This is the latest in a recurring series! For more about the series, please read the original post on Marta Randall, or subsequent posts on Dorothy Heydt, Barbara Hambly, Jane Yolen, Suzy McKee Charnas, Sherwood Smith, Nisi Shawl, Pamela Dean, Gwyneth Jones , Caroline Stevermer, Patricia C. Wrede, Lois McMaster Bujold, Nancy Kress, Diane Duane, Candas Jane Dorsey, Greer Gilman,Robin McKinley,Laurie Marks, Ellen Kushner, Delia Sherman, and Rosemary Kirstein.
Karen Joy Fowler’s speculative genre credentials are impeccable, and her mimetic genre credentials are also impeccable. It’s easy to immerse in her writing, knowing that when she applies a trope from one genre set or another, it’s on purpose, it’s all deliberate. Her work is as speculative as a particular piece needs it to be, no more and no less, but the range on that is huge, from the entirely mimetic Jane Austen Book Club to the first contact novel Sarah Canary.
Fowler has won bunches of awards, the World Fantasy, the Nebula, the PEN/Faulkner.
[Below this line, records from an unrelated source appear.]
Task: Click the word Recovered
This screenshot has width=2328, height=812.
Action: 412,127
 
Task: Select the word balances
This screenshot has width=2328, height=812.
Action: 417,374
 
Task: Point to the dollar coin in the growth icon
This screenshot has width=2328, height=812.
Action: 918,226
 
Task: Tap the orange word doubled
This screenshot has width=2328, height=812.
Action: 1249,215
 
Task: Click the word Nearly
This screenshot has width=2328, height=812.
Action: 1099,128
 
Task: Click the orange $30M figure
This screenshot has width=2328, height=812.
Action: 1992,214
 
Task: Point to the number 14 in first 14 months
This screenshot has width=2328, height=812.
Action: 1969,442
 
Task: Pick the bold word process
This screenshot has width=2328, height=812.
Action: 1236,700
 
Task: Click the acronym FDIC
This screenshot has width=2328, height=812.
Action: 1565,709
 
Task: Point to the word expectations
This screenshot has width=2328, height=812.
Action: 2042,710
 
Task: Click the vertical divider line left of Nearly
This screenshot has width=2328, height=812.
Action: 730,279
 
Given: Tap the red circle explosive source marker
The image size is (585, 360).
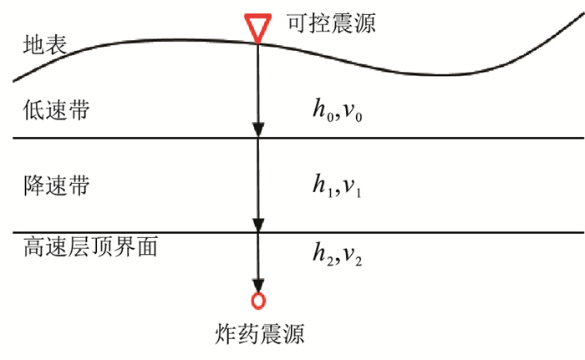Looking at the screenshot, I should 258,300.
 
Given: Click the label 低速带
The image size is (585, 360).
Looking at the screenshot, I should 52,111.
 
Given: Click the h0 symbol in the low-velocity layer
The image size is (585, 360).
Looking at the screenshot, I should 318,112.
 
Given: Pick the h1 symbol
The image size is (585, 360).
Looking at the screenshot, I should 318,189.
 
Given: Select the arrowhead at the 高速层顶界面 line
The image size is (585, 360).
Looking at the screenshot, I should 258,225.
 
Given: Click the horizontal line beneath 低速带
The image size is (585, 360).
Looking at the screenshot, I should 418,138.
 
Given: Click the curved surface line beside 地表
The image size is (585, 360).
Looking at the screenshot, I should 167,39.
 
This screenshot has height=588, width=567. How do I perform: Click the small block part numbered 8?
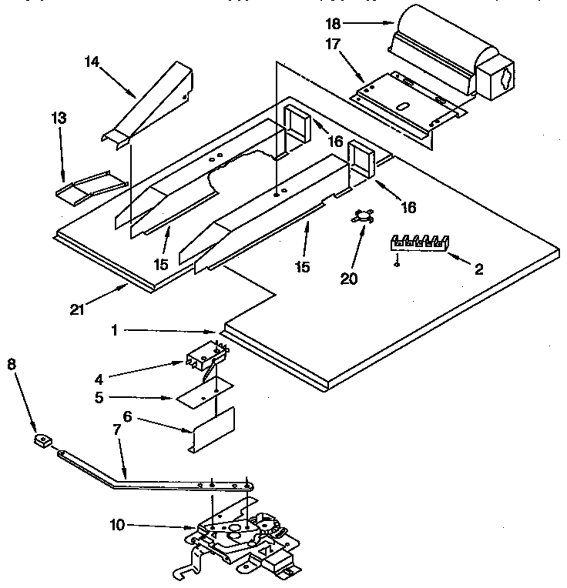point(42,440)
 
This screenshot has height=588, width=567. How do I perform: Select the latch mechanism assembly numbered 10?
point(239,539)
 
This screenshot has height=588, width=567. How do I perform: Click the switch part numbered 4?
point(206,356)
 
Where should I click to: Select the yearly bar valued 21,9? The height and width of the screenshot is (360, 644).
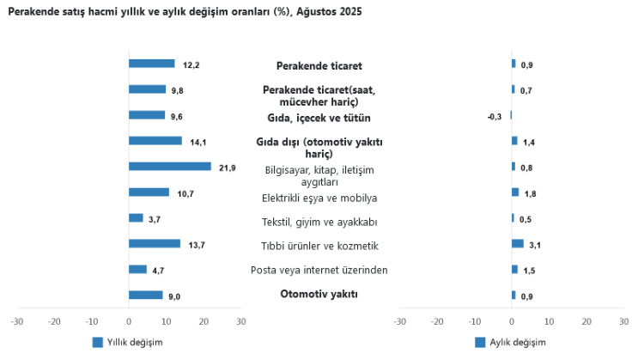tap(169, 167)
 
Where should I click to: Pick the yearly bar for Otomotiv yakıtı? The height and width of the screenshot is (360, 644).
tap(145, 296)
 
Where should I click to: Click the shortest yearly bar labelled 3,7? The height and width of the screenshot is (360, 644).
tap(136, 218)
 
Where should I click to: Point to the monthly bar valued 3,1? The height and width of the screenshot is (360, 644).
tap(517, 244)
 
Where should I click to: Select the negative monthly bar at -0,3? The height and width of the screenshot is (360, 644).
tap(510, 115)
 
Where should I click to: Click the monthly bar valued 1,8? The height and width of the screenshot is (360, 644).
tap(515, 192)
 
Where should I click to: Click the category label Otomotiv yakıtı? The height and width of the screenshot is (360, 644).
tap(319, 295)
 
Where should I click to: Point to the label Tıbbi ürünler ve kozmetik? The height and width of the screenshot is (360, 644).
tap(319, 247)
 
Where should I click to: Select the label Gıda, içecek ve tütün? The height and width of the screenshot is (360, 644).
tap(319, 118)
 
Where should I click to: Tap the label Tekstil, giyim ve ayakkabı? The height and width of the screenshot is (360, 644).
tap(319, 223)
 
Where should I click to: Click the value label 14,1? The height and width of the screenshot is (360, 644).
tap(196, 142)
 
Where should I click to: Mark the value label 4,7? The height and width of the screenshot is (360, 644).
tap(158, 271)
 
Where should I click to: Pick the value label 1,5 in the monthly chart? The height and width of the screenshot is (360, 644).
tap(529, 271)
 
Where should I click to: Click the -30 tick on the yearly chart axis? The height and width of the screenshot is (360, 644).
tap(16, 321)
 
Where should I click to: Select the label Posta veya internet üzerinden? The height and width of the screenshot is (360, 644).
tap(319, 271)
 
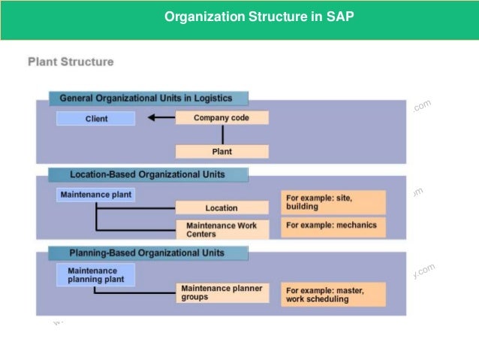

But she also was one of the founders of another, the Otherwise Award which was formerly named the Tiptree. (It’s kind of a big deal.) That kind of appreciation of others shines through in her fiction and makes it more insightful and bigger-hearted. I’m never sure what I’m going to get in a Karen Joy Fowler story, but that’s actually the appeal–it is literally never “oh, this again,” it’s always a different balance and a different angle.